### What needs to be done
Translate this sentence from the cake recipe into Spanish: "The authors used a 10-inch fluted tube pan."

I know that the authors did a great job with the writing of the recipes and with adding more useful information for people who are not able to tolerate gluten in their diet. So, if anything goes wrong, I certainly cannot blame them. The ingredients are still option.

I think I better stop worrying and start baking.

 

Fall Harvest Cake

Adapted from: “Gluten-Free Made Simple

Carol Field Dahlstrom, Elizabeth Dahlstrom Burnley & Marcia Schultz Dahlstrom

Categorized by the authors as: in Addition to being Gluten-Free, the cake is Vegetarian and Casein-Free (free of dairy)

Note: I decided to beautify the cake even further and added a chocolate glaze. The cake is not casein-free with the chocolate glaze

 

Ingredients

  • 1 1/2 cup (340g/12 ounces) granulated sugar (I use Bakers’ sugar in all my baking product because it melts and blends evenly)
  • ½ cup (100g/3.5 ounce) brown sugar (I used dark brown sugar; the authors do not specify which one; I guess that means that either one is OK. Use your preference)
  • 2 teaspoons baking soda
  • 2 teaspoons cinnamon
  • 2 teaspoons vanilla (use a good quality, no imitation)
  • 1-teaspoon salt
  • ¼ teaspoon nutmeg
  • ¼ teaspoon ground cloves (I added this; original recipe do not contain this)
  • ½ teaspoon freshly graded ginger
  • ½ cup toasted pecans (I used walnuts because that is what I had in my freezer)
  • 4 large eggs, room temperature
  • 1-cup (8 ounce/237 mL) oil (authors used canola oil; I used walnut oil for added flavor)
  • 15 ounce (425g) pumpkin puree in a can
  • 2 cups (240g) gluten-free flour (I used Bob’s Red Mill all-purpose Gluten-Free flour)
  • ¼ cup cocoa powder (I added this; original recipe do not contain this)
  • 1 apple peeled and chopped (I used Granny Smith to add tartness to the sweet cake; but this apple is not juicy, so if you want to add moistness rather than tartness, use Gala or Golden Delicious. I think if you use Cortland you will get tartness, as well as enough juice for moistness in one apple)

For the Glaze

  • 5 ounces (140g) of good quality bittersweet chocolate (I used Lindt)
  • 3 ounces (85g/6 tablespoons) of sweet butter
  • 2 tablespoons (30ml/1 ounce) chocolate liqueur

Method of Preparation

  1. Preheat the oven to 350F
  2. Butter and flour the pan. The authors used a 10-inch fluted tube pan. I used a fluted designer pan.
  3. In a large bowl mix the two sugars and the spices (cinnamon, nutmeg, cloves)
  4. In another bowl whisk the eggs with the vanilla and the freshly graded ginger, then add the oil and mix well; next add the pumpkin puree into this mixture
  5. In the third bowl sift the flour, then add the salt, baking soda and the sifted cocoa powder
  6. Add the sugars to the bowl with the pumpkin puree and mix well.
  7. Add the chopped nuts and apples into the bowl where the pumpkin puree was added.
  8. Last step: pour the content of the bowl with the flour slowly in to the bowl where the pumpkin puree is, in three increments, stirring after each addition.
  9. Make sure that everything is mixed well; the batter appears to be smooth, unified color (no unmixed flour or other ingredient is visible)
  10. Add the entire content to the baking pan you prepared with the butter and flour and place the pan in the oven on the lower third rack.
  11. Bake for 60-70 minutes in a conventional and 50-60 minutes in a convection oven or until a cake tester comes out clean
  12. Let the cake to cool in the pan for 15 minutes then turn it out.

Prepare the glaze:

  1. Melt the chocolate in the microwave with the butter. Mix it well then add the liqueur and pour it immediately on the cake. Note: melt the chocolate on high power in increments of 20 seconds. After each 20 second, mix the chocolate with he butter to see if you need to continue to melt it or it will melt with the continued stirring.
  2. Let it set for 20-25 minutes before serving.
  3. You can still add whipped cream either next to the slice or on top of the slice.

I trust you will recreate this cake. It looks inviting (and trust me, you will serve seconds) . Do let me know your opinion.

### Dataset
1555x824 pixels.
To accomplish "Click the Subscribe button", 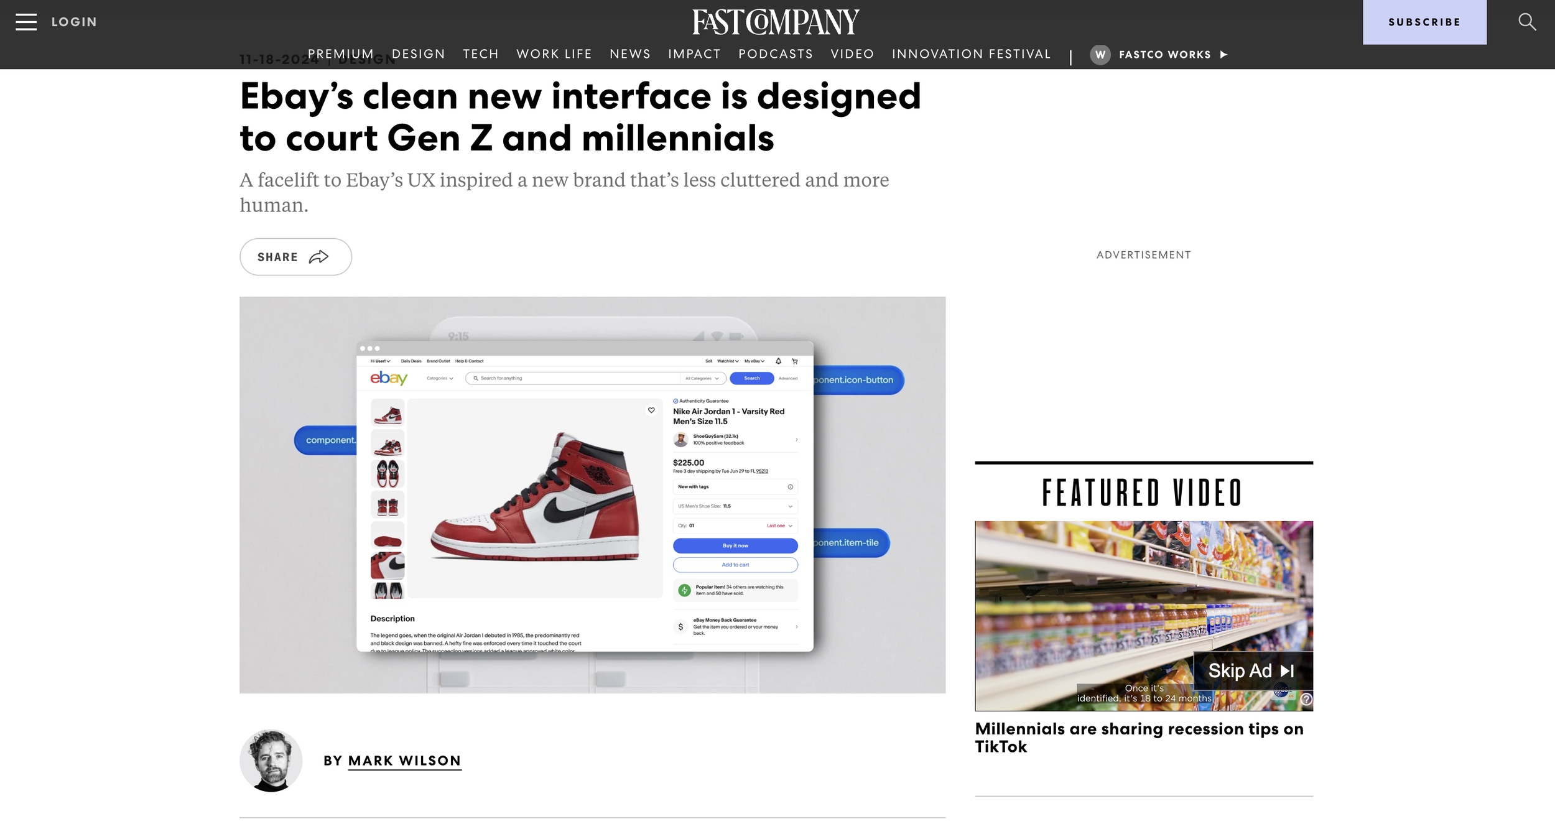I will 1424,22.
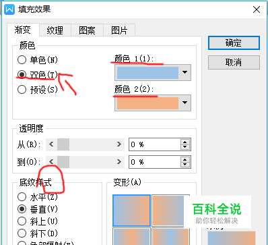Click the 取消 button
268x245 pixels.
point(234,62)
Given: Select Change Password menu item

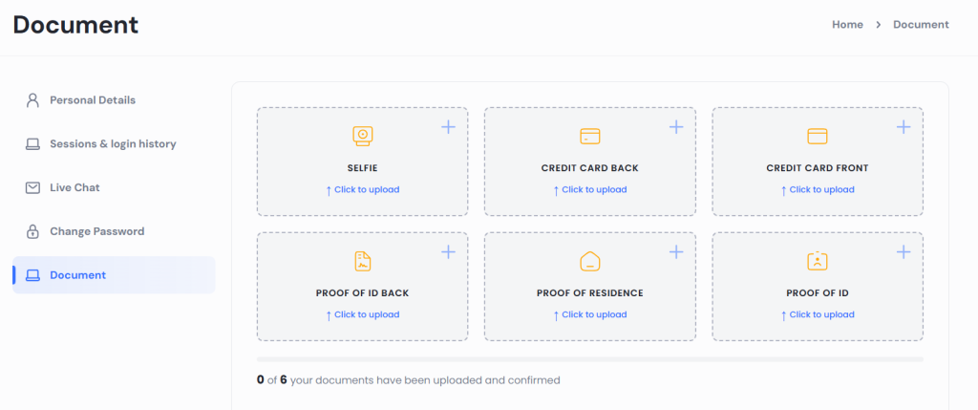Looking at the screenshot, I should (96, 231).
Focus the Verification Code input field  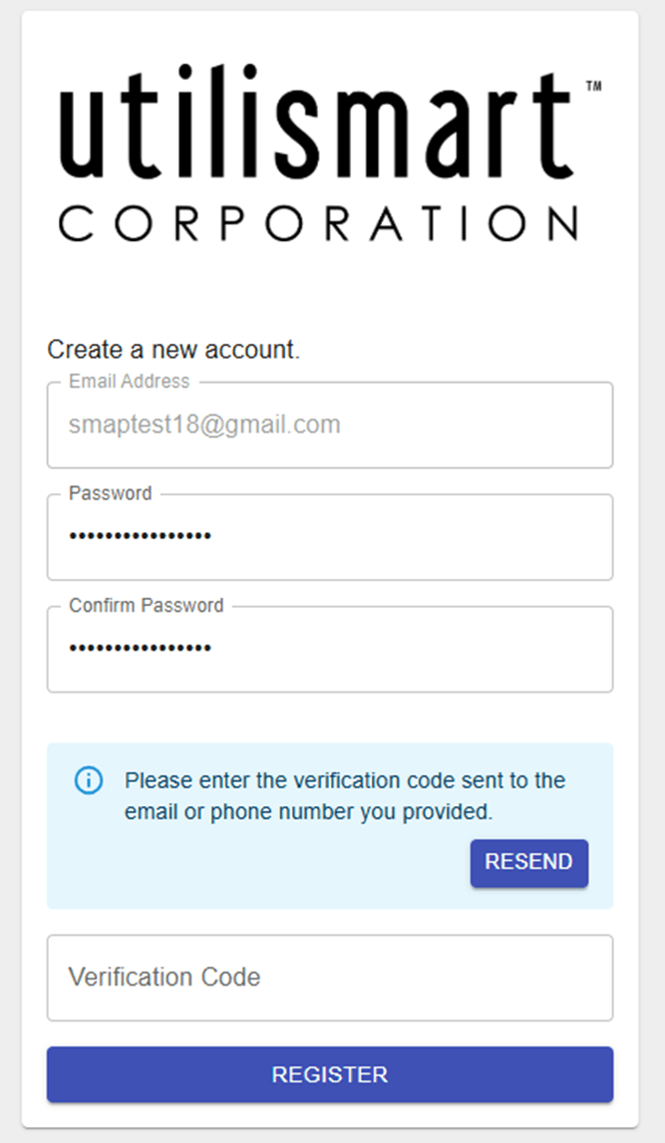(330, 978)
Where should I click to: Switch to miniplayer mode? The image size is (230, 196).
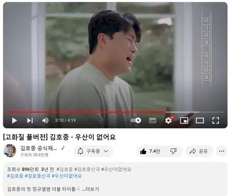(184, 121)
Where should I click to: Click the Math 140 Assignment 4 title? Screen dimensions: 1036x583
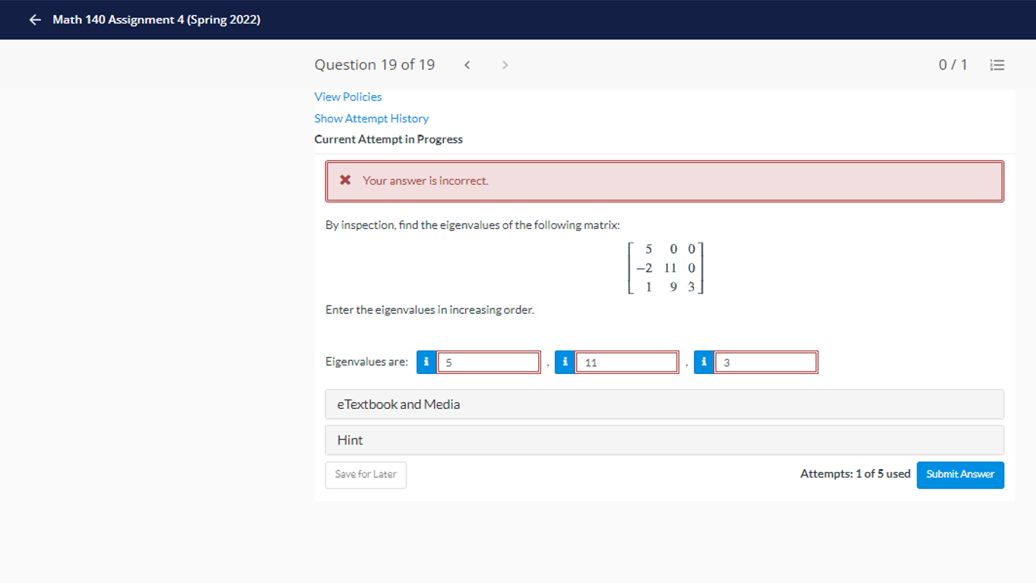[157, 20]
---
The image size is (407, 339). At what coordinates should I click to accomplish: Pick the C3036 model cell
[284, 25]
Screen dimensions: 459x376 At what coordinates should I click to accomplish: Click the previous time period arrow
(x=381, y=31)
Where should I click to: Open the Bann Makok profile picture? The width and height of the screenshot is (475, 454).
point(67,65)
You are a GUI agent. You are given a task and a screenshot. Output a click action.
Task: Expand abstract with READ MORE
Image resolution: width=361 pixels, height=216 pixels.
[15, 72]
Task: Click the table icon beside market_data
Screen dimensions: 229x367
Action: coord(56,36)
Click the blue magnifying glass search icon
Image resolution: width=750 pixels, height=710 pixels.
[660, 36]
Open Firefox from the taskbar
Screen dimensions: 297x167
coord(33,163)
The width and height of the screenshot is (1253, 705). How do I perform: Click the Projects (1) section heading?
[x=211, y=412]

### Answer for this exercise
Los autores usaron un molde de tubo acanalado de 10 pulgadas.